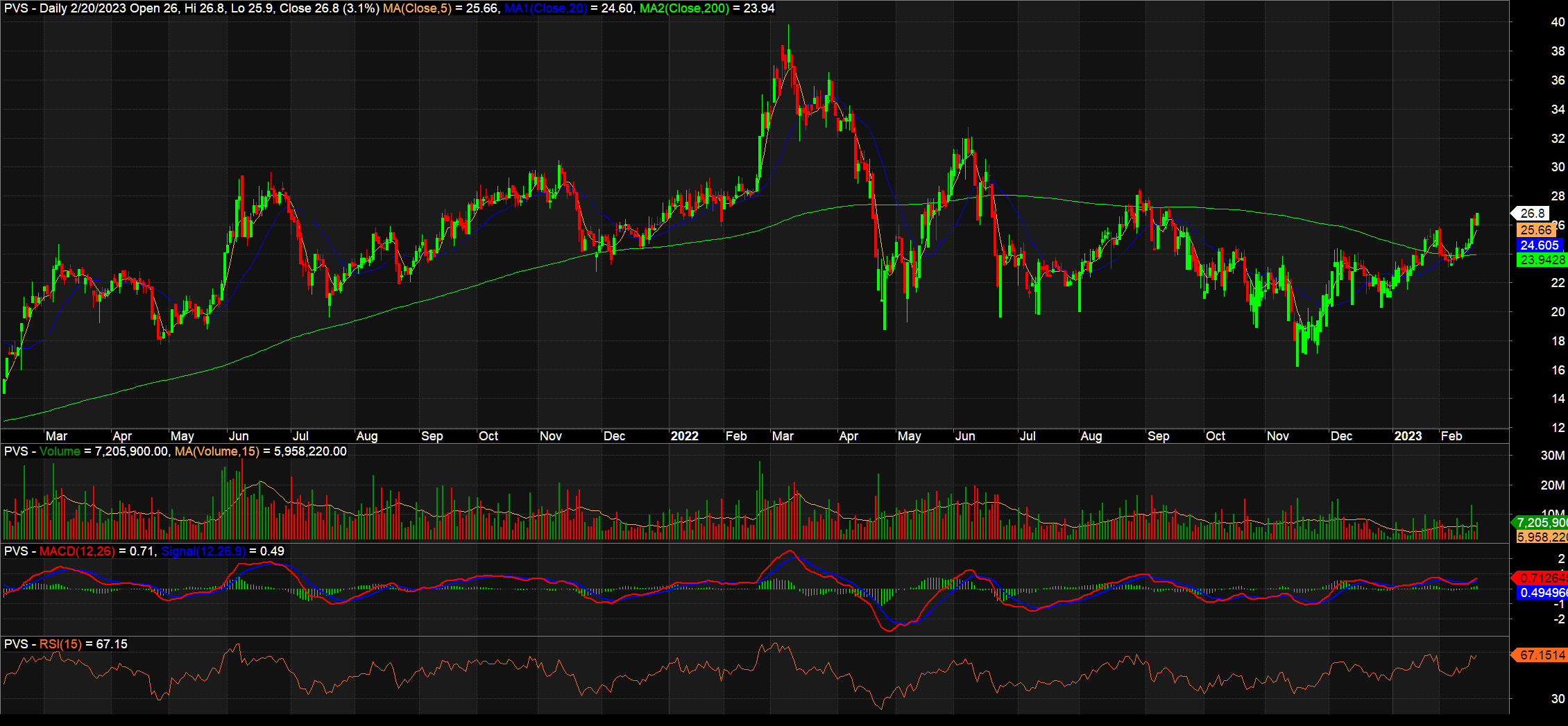Image resolution: width=1568 pixels, height=726 pixels.
Task: Click the 2022 year marker on time axis
Action: (x=684, y=436)
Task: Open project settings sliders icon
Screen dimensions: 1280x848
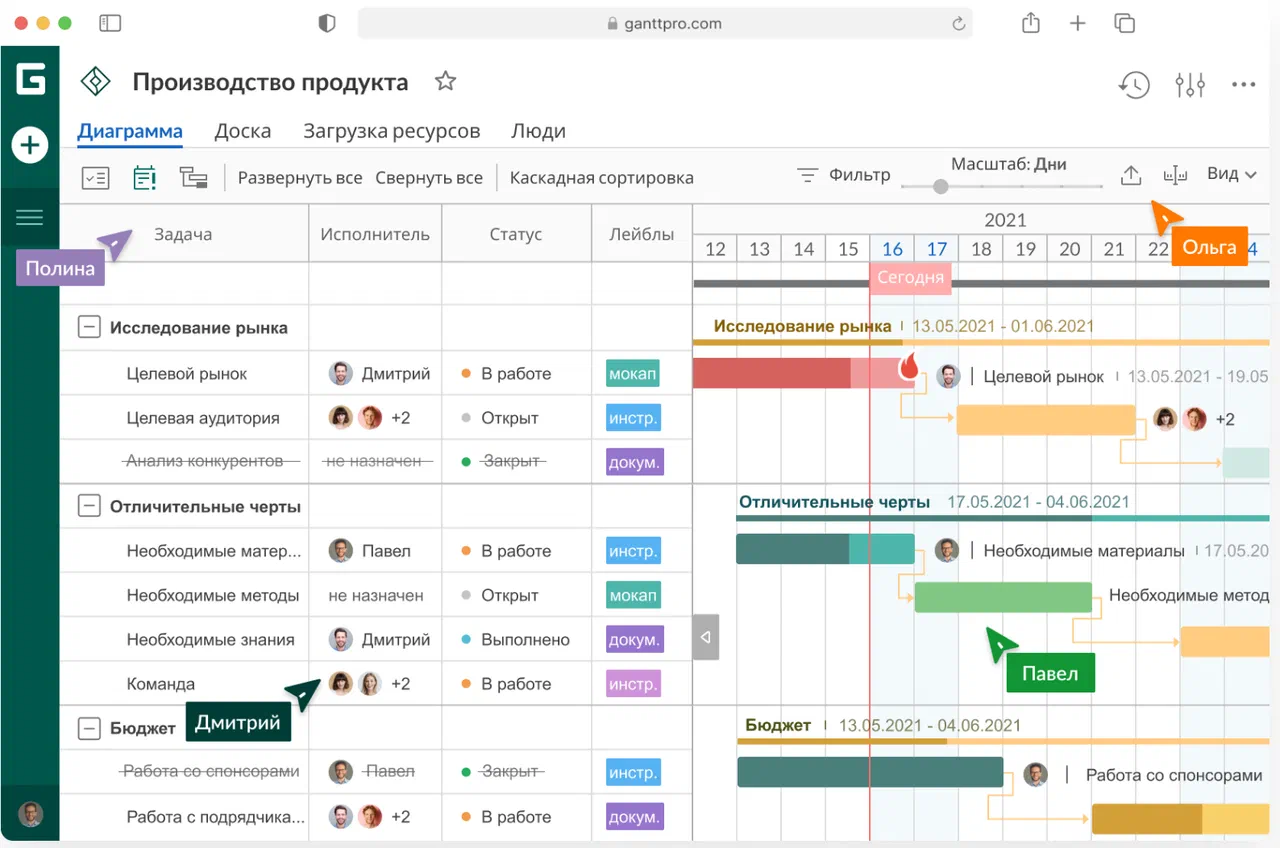Action: [x=1189, y=85]
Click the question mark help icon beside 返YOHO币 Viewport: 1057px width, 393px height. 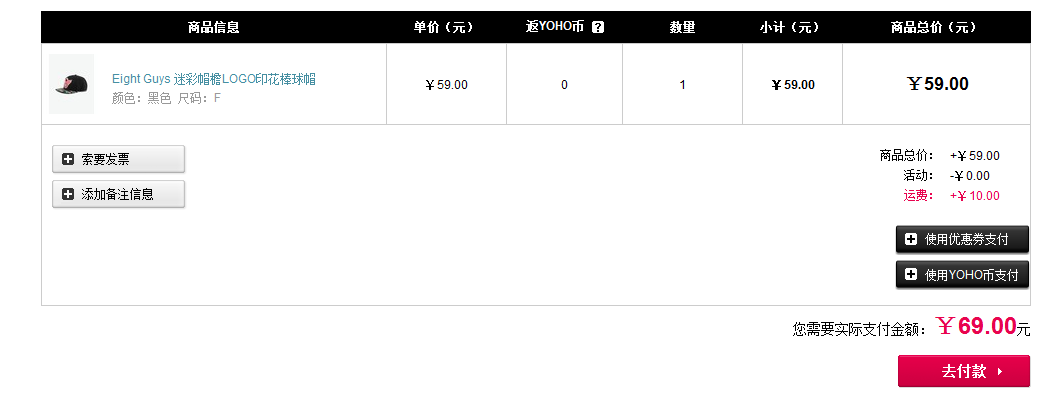597,28

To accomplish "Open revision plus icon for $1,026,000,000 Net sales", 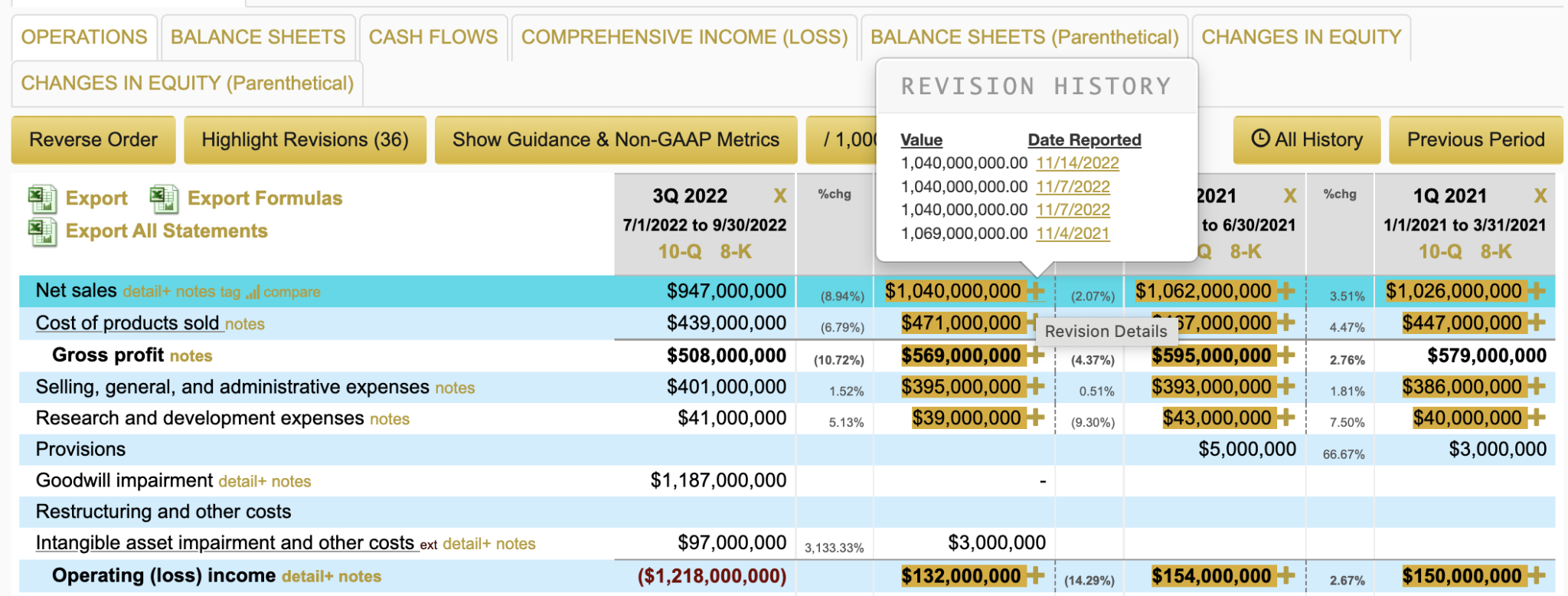I will click(x=1536, y=291).
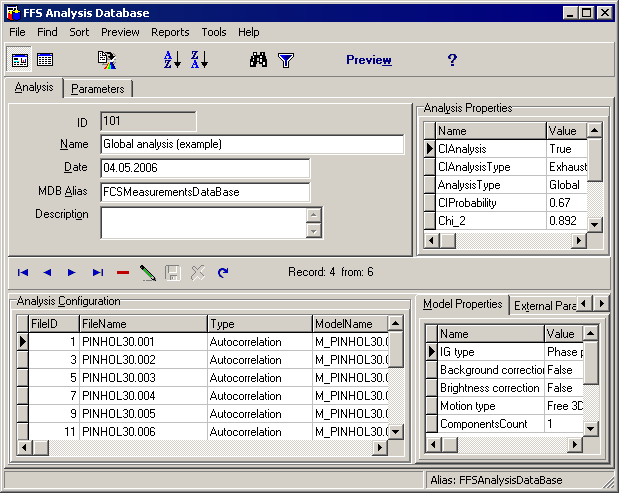Screen dimensions: 619x493
Task: Open the Reports menu
Action: pos(170,32)
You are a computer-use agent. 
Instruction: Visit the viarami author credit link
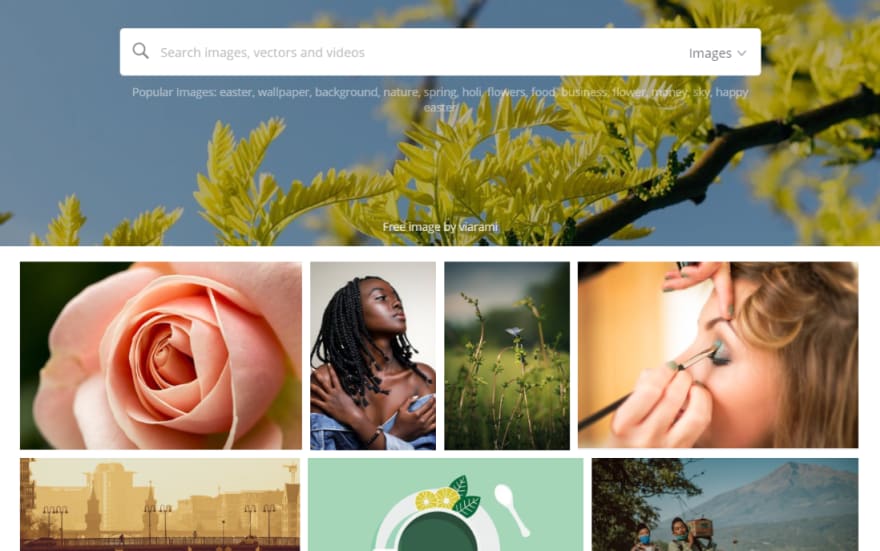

....

> _About this exercise_: Your task is to reproduce exactly the lines from the one that holds "You are a computer-use agent." to the last line of the listing, and only those, omitting the pictures.

> _Written answer_:
You are a computer-use agent. 
Instruction: Visit the viarami author credit link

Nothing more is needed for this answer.